_PROBLEM STATEMENT_: Below are lines of data; count those that contain "page" and give the total alone.

_INPUT_:
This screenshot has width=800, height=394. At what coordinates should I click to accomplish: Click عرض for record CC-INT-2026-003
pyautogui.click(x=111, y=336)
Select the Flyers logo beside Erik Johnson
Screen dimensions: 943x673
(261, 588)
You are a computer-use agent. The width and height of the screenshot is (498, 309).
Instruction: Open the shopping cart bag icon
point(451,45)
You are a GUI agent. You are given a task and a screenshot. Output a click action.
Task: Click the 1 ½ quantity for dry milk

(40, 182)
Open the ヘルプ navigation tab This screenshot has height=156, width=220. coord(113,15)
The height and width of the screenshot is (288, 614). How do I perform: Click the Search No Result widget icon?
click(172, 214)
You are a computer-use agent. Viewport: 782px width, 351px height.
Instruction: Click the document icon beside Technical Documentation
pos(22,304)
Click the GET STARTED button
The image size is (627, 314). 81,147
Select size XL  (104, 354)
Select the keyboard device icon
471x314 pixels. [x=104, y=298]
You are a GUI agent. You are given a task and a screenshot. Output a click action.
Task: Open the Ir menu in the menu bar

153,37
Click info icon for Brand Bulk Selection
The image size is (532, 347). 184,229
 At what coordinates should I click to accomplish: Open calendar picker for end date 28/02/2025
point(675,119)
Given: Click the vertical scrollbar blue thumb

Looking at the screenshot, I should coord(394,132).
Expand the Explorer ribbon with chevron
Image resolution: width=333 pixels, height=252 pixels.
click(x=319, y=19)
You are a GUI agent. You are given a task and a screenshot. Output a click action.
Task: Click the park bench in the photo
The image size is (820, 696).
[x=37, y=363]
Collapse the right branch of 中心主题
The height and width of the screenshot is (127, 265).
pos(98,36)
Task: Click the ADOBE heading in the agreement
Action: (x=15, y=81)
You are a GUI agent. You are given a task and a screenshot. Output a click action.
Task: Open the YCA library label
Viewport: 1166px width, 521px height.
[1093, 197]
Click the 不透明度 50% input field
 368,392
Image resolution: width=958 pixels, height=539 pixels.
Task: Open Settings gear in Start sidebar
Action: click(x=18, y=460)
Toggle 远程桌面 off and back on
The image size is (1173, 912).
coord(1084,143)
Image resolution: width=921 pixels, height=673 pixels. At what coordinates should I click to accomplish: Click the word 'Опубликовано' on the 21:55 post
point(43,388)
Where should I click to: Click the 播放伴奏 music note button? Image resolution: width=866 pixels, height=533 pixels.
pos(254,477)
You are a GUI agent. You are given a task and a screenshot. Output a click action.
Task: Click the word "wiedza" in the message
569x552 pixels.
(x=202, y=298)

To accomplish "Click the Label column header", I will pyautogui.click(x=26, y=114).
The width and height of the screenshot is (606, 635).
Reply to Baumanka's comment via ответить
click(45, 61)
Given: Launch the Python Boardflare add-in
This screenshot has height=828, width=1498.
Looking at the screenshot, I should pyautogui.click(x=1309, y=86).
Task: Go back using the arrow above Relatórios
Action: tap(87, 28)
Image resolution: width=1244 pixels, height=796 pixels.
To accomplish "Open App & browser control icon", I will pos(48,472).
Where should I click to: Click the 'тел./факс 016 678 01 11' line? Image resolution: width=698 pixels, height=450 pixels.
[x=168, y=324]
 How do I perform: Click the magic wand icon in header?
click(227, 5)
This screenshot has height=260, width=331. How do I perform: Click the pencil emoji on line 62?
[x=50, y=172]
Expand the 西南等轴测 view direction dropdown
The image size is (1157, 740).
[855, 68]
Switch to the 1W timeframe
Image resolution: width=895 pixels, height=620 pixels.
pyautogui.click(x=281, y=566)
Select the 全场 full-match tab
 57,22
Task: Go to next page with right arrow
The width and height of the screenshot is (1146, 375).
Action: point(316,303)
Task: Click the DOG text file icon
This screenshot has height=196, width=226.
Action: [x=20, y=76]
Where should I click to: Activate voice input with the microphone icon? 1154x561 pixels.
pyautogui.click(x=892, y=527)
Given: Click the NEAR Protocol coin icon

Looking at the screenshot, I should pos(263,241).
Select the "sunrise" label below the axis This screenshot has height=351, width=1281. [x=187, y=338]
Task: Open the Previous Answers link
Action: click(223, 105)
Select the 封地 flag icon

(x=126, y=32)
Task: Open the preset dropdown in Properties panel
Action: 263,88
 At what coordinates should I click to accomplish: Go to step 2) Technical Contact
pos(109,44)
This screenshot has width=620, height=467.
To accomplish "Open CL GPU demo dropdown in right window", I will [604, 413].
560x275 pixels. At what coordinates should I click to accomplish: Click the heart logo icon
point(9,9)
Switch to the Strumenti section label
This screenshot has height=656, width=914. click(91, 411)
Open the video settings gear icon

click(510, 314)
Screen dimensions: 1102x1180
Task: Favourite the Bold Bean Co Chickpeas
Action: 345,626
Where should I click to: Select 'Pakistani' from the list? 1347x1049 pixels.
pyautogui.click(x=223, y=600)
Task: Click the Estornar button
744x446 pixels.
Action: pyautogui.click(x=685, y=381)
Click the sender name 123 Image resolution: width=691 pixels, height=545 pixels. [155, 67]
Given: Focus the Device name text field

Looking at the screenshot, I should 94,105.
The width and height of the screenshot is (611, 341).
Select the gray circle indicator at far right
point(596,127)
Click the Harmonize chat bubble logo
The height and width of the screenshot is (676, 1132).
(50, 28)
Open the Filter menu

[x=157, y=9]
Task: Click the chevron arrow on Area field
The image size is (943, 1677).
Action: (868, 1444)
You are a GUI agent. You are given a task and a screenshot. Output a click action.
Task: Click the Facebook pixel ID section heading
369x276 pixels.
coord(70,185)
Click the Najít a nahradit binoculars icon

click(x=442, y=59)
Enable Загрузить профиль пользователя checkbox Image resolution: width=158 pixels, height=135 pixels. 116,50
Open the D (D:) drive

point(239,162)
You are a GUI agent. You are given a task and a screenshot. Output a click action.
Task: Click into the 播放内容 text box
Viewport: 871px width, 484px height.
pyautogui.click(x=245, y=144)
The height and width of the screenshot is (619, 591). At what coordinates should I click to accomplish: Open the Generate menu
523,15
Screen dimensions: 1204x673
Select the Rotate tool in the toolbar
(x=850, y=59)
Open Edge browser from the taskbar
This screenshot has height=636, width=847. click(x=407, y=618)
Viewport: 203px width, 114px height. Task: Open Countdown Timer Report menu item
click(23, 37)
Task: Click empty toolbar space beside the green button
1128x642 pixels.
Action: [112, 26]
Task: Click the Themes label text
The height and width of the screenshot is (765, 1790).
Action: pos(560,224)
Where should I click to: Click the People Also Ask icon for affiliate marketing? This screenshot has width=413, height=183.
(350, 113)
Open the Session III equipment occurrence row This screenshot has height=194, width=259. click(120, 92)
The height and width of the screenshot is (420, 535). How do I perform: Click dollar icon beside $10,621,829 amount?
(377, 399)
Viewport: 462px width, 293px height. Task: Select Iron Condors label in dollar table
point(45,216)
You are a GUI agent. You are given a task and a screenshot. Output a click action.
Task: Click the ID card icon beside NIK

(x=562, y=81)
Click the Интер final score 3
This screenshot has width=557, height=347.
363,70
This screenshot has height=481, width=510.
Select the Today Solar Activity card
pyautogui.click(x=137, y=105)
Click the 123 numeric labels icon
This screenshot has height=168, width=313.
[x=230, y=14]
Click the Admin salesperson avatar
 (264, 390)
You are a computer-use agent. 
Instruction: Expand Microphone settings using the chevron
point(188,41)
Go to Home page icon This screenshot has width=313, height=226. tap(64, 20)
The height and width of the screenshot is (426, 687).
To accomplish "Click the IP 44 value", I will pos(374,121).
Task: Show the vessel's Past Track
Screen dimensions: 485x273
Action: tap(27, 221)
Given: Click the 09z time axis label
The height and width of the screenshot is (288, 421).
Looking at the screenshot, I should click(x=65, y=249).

_REPLY_: 2